--- Records supplied Enclosed Below ---

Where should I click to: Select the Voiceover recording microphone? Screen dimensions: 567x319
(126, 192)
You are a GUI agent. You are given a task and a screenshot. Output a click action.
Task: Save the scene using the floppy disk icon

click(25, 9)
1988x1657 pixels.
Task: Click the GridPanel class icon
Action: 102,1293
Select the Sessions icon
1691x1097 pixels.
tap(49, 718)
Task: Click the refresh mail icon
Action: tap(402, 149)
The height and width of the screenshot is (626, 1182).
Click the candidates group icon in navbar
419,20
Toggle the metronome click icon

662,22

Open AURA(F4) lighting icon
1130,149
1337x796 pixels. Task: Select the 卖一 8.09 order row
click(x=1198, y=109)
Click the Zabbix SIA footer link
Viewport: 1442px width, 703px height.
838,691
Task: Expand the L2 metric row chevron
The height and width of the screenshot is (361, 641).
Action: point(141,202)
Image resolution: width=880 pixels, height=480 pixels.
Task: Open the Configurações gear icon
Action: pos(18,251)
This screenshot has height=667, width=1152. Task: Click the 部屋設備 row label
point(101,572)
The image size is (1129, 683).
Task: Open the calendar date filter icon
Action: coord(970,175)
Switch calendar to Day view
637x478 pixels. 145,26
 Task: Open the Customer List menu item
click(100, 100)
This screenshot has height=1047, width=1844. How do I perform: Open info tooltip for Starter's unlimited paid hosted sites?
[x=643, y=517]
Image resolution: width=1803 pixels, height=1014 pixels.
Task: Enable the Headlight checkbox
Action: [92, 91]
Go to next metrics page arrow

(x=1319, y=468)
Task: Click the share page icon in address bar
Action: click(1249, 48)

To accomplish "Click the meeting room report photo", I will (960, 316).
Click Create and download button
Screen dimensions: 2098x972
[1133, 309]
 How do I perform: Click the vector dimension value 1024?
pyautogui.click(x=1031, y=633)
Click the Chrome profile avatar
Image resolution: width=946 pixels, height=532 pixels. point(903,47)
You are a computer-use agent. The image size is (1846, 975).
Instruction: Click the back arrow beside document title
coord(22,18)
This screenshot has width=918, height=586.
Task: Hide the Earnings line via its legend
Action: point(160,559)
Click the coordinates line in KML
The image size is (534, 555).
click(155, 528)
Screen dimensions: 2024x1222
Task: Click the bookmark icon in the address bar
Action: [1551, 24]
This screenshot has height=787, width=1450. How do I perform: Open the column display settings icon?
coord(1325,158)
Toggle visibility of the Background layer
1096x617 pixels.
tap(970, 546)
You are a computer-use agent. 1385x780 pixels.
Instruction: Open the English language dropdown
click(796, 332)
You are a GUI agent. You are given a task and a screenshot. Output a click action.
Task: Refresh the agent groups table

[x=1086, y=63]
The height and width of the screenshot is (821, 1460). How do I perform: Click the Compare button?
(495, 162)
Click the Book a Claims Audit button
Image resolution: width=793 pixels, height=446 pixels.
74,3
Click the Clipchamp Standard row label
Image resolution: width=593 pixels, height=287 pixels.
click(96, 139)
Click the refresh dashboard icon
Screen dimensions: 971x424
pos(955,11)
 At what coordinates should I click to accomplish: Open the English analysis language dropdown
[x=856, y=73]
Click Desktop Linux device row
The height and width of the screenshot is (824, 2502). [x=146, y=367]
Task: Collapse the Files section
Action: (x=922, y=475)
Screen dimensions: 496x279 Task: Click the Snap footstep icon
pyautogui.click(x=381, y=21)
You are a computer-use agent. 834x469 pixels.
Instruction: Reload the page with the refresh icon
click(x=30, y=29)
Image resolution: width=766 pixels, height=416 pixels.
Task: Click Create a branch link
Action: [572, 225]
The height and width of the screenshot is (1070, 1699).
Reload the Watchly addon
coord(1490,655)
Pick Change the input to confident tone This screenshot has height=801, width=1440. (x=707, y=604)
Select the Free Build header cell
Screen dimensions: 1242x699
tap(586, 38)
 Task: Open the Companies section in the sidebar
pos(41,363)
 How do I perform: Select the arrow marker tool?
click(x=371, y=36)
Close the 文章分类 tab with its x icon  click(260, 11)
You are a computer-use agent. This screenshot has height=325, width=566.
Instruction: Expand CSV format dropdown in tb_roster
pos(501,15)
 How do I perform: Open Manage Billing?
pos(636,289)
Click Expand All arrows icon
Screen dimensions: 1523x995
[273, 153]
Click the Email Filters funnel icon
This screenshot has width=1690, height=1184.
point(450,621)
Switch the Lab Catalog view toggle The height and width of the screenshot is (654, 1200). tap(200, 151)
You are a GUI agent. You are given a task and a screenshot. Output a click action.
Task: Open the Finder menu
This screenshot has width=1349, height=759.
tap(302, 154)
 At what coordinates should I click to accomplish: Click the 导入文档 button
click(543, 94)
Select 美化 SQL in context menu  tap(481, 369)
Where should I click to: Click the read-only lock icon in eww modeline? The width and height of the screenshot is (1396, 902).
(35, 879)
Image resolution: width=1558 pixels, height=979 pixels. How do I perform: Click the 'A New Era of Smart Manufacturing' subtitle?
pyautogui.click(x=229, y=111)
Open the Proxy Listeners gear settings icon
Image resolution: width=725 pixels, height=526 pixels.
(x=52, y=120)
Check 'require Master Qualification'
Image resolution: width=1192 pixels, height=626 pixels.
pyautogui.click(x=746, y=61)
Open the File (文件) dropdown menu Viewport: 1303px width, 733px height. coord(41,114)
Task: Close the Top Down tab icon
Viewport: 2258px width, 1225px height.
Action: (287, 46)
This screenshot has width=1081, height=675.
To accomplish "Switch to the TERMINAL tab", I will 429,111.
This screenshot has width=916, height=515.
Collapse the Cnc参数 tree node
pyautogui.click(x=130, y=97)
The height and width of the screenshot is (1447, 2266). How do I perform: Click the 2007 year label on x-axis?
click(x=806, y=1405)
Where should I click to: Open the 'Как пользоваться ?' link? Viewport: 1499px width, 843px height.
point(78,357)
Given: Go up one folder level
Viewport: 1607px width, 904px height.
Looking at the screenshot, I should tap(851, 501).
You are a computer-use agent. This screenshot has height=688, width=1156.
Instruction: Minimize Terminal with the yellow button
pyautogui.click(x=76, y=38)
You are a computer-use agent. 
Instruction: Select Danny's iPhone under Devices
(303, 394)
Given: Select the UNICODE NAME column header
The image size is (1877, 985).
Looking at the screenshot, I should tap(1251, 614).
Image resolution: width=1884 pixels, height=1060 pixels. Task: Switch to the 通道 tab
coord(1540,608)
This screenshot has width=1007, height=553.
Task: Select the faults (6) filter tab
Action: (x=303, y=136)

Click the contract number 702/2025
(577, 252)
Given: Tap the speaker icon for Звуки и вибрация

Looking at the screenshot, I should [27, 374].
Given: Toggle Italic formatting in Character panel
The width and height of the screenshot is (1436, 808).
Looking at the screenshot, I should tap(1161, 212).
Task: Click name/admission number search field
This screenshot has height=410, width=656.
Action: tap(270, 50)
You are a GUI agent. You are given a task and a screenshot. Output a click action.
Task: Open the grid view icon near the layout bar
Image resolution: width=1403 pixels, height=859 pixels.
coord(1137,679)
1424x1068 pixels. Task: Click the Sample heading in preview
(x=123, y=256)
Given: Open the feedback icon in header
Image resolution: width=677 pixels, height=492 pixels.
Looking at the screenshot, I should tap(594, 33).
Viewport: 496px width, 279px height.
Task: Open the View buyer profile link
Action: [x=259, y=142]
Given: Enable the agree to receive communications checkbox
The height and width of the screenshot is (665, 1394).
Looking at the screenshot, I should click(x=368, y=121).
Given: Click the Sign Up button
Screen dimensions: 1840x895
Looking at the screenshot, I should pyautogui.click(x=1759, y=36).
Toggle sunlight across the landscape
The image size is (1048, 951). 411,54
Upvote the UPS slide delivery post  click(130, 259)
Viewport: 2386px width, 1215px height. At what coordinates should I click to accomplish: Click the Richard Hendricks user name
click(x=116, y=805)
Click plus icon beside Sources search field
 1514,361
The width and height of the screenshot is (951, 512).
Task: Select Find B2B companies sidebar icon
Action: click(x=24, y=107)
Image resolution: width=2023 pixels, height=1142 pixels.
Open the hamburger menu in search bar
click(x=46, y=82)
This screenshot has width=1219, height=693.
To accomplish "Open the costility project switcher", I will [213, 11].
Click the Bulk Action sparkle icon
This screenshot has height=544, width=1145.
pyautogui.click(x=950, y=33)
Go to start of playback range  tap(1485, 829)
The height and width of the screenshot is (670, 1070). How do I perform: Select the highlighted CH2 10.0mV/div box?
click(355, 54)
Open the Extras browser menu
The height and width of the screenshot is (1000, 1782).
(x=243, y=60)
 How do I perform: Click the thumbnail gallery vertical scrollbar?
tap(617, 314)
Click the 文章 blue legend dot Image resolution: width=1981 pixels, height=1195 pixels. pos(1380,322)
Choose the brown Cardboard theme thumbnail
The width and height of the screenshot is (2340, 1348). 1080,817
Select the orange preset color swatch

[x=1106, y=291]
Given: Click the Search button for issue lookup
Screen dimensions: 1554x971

--- End of Enclosed Records supplied ---

▸ The problem
Starting with the first line of the listing above, copy each line exactly until you have copied the line containing "Click the Zabbix SIA footer link". Stop there.

▸ Reply to the exercise
Where should I click to: Select the Voiceover recording microphone? Screen dimensions: 567x319
(126, 192)
You are a GUI agent. You are given a task and a screenshot. Output a click action.
Task: Save the scene using the floppy disk icon

click(25, 9)
1988x1657 pixels.
Task: Click the GridPanel class icon
Action: 102,1293
Select the Sessions icon
1691x1097 pixels.
tap(49, 718)
Task: Click the refresh mail icon
Action: tap(402, 149)
The height and width of the screenshot is (626, 1182).
Click the candidates group icon in navbar
419,20
Toggle the metronome click icon

662,22

Open AURA(F4) lighting icon
1130,149
1337x796 pixels. Task: Select the 卖一 8.09 order row
click(x=1198, y=109)
Click the Zabbix SIA footer link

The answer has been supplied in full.